Reconstructive surgeon Dr. Maria Siemionow replaced nearly all of the woman's face - 80 percent - with that of a dead female donor in an operation a couple weeks ago.

The patient's name and age were not released. The hospital plans a news conference Wednesday and would not give details until then.

The world's first partial face transplant occurred in France three years ago on a woman who had been mauled by her dog. Two others have been announced since then - a Chinese farmer attacked by a bear and a European man disfigured by a genetic condition.

The nature of the injuries or disfigurement that prompted the Cleveland case are not yet known. Such transplants are controversial, because they are aimed at improving a patient's quality of life rather than saving it, and require recipients to take immune-suppressing drugs for the rest of their life.

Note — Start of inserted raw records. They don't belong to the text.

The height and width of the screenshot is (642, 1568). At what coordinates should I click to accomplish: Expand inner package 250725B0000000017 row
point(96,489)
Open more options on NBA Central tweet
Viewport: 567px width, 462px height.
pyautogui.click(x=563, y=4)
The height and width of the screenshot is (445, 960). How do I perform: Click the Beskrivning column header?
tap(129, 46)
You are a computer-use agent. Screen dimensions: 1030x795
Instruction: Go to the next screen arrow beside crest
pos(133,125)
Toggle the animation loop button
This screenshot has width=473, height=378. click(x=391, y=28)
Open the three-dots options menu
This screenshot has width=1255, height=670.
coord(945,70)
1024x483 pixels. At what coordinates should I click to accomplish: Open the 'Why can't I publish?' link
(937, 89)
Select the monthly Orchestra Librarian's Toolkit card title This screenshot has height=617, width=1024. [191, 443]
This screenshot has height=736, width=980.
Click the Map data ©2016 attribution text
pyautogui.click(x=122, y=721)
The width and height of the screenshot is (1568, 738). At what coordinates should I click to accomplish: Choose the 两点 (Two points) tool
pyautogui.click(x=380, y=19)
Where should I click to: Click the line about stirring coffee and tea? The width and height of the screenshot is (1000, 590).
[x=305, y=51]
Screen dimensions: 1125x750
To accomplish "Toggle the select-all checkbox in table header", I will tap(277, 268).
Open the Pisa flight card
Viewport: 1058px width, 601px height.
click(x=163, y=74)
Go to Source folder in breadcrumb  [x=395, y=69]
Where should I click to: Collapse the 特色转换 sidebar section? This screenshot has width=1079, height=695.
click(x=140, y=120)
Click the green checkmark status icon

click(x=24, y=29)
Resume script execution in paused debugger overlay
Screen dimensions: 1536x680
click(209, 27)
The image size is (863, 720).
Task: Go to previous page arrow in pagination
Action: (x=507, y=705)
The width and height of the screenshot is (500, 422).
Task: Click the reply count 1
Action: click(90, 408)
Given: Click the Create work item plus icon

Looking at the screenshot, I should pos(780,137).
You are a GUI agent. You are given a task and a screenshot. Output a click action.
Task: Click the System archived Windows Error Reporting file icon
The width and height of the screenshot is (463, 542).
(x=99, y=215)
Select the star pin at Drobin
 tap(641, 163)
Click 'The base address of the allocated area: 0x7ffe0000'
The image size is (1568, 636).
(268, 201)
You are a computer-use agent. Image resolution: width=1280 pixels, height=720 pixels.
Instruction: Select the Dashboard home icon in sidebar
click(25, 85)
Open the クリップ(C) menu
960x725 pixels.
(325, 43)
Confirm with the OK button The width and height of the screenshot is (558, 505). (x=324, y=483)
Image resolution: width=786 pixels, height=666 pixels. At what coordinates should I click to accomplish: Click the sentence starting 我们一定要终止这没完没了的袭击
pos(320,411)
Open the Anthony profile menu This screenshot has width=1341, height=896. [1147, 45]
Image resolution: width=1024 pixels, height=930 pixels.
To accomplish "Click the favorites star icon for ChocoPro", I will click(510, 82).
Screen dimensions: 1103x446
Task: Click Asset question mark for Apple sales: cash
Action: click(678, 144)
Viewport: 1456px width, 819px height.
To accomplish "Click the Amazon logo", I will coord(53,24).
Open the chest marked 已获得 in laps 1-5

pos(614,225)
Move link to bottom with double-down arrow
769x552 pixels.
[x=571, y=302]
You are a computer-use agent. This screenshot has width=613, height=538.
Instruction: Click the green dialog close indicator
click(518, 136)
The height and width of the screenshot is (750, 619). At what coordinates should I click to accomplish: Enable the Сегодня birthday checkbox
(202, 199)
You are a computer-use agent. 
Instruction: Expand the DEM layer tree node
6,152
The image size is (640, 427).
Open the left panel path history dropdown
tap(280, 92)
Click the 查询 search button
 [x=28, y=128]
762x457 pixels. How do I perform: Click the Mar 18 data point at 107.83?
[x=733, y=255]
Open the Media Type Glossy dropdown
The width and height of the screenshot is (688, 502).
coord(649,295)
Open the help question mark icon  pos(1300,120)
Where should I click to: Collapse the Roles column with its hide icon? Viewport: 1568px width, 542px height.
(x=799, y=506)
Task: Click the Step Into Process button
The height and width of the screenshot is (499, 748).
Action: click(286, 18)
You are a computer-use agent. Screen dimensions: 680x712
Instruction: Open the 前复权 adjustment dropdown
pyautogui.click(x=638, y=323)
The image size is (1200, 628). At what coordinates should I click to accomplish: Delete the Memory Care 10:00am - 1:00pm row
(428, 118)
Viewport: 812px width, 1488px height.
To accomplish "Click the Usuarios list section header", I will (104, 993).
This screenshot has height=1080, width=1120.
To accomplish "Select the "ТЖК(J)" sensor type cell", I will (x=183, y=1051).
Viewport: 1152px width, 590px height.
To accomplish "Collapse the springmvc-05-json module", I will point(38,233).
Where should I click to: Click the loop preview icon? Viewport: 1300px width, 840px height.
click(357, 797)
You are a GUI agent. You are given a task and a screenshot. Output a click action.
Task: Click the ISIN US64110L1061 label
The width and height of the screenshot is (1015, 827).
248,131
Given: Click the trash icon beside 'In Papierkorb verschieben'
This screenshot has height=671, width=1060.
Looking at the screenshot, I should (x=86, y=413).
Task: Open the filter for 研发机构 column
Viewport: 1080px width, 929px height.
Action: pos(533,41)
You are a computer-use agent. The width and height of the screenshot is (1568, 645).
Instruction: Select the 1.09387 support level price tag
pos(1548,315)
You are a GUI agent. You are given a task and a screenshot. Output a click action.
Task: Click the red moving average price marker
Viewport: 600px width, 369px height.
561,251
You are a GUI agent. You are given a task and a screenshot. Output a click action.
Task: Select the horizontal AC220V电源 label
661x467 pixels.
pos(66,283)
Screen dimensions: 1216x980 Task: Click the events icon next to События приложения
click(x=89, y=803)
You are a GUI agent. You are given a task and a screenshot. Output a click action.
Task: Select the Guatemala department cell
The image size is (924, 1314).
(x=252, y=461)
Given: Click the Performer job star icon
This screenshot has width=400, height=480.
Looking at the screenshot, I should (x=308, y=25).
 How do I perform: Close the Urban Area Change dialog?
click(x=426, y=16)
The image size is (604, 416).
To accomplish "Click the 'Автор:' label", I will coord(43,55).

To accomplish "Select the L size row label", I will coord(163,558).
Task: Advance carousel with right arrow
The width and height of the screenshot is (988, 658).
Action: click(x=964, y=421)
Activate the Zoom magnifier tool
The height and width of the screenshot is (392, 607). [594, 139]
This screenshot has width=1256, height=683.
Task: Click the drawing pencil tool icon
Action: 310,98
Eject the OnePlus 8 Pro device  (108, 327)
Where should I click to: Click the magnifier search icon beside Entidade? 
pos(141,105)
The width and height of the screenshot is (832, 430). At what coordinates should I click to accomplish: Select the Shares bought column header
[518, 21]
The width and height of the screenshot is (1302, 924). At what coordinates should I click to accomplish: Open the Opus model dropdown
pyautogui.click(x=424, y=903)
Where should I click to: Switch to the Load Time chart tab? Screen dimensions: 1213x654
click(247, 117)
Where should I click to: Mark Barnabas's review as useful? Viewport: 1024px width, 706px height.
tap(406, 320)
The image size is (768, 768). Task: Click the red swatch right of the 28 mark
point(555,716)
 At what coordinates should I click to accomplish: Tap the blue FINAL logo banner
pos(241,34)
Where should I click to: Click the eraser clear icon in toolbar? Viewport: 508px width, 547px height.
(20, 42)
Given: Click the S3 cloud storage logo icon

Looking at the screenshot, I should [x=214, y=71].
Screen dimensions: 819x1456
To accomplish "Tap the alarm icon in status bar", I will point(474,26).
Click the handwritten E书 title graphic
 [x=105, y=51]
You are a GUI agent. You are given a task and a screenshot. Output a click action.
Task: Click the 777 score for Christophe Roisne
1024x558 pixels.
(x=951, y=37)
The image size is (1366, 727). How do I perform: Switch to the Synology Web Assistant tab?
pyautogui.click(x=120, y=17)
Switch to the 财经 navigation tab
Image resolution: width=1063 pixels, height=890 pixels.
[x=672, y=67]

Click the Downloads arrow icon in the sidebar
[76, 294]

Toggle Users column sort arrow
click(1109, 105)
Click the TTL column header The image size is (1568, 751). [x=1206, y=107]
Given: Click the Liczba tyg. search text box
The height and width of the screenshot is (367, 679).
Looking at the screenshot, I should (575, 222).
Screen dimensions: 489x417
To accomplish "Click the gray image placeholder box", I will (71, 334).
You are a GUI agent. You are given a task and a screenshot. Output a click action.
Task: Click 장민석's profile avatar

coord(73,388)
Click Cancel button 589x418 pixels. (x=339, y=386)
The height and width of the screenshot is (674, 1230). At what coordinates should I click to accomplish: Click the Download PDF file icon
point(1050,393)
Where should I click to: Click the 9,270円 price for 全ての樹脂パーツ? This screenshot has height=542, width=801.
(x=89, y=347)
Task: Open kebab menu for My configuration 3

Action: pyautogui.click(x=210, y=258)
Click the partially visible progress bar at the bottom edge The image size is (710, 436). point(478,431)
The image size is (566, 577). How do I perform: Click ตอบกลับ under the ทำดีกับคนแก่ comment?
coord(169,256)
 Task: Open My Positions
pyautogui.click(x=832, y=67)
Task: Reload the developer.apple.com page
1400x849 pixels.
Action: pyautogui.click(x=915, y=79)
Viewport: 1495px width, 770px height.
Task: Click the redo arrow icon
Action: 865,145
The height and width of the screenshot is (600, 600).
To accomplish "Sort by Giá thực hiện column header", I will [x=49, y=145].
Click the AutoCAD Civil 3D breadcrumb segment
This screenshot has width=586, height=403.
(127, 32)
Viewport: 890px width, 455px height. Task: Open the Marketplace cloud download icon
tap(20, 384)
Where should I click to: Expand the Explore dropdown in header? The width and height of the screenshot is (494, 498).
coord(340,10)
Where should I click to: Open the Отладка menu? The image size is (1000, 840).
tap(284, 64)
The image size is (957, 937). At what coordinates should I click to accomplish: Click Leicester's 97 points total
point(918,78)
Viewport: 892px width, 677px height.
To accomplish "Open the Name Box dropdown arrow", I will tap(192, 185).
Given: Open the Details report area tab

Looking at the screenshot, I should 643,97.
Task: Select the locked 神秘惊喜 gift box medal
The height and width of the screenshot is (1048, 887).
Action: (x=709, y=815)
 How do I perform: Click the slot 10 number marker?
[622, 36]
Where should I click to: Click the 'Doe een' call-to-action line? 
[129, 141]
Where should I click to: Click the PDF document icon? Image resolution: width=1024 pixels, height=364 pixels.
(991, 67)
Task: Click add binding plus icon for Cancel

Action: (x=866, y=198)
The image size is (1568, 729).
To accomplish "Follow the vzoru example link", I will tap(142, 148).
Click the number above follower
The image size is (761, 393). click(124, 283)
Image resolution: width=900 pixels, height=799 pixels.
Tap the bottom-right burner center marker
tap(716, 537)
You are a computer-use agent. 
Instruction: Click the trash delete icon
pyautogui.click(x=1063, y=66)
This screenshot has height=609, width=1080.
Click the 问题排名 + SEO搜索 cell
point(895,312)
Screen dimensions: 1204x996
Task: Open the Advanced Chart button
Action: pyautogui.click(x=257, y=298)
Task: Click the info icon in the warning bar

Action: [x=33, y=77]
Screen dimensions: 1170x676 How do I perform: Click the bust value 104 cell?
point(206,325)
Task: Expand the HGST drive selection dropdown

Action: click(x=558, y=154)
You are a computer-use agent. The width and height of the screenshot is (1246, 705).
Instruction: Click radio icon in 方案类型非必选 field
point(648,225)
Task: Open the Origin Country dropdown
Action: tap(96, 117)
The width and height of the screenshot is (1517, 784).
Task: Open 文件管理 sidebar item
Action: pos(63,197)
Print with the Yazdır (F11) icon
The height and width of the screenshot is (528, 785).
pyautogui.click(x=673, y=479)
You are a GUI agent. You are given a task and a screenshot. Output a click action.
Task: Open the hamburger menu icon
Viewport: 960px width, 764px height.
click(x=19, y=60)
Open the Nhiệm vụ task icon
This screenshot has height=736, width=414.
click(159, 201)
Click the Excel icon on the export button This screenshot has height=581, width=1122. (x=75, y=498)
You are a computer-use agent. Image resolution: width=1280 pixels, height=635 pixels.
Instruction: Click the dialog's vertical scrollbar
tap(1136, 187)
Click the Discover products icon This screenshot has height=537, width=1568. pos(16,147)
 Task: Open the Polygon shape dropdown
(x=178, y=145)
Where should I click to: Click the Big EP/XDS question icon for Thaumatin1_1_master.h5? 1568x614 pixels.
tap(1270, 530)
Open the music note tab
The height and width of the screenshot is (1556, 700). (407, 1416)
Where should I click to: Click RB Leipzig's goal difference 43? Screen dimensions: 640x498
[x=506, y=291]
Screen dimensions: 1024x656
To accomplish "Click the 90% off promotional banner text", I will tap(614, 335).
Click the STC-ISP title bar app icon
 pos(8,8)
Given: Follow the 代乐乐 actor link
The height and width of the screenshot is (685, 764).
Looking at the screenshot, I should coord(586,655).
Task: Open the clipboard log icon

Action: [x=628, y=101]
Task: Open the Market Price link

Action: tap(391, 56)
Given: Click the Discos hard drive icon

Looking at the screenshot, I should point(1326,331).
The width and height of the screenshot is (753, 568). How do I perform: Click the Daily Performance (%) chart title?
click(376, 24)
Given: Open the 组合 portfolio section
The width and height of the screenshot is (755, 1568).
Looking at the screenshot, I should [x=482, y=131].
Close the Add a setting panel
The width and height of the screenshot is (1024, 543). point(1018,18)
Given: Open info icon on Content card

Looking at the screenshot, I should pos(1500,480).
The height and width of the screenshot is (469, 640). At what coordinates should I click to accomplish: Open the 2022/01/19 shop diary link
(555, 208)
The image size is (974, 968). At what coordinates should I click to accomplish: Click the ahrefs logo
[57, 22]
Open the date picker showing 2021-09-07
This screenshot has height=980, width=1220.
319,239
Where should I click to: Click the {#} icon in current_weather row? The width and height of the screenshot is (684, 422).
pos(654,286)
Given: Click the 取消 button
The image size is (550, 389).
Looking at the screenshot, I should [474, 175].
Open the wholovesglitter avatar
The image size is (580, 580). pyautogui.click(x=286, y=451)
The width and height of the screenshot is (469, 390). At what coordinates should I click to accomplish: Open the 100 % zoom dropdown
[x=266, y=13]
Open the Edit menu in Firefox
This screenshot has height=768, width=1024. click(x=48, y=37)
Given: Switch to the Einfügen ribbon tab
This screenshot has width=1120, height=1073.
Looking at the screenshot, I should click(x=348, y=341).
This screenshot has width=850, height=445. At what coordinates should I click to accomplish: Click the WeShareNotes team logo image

"It is very important what kind of recipient they selected," and how great the need was, said Dr. Bohdan Pomahac, a surgeon at Harvard-affiliated Brigham and Women's Hospital in Boston, which plans to offer face transplants too.

"There are patients who can benefit tremendously from this," he said. "It's great that it happened. It is a major move forward. Hopefully it will open the door both to the public and to other centers" wanting to offer such transplants, Pomahac said.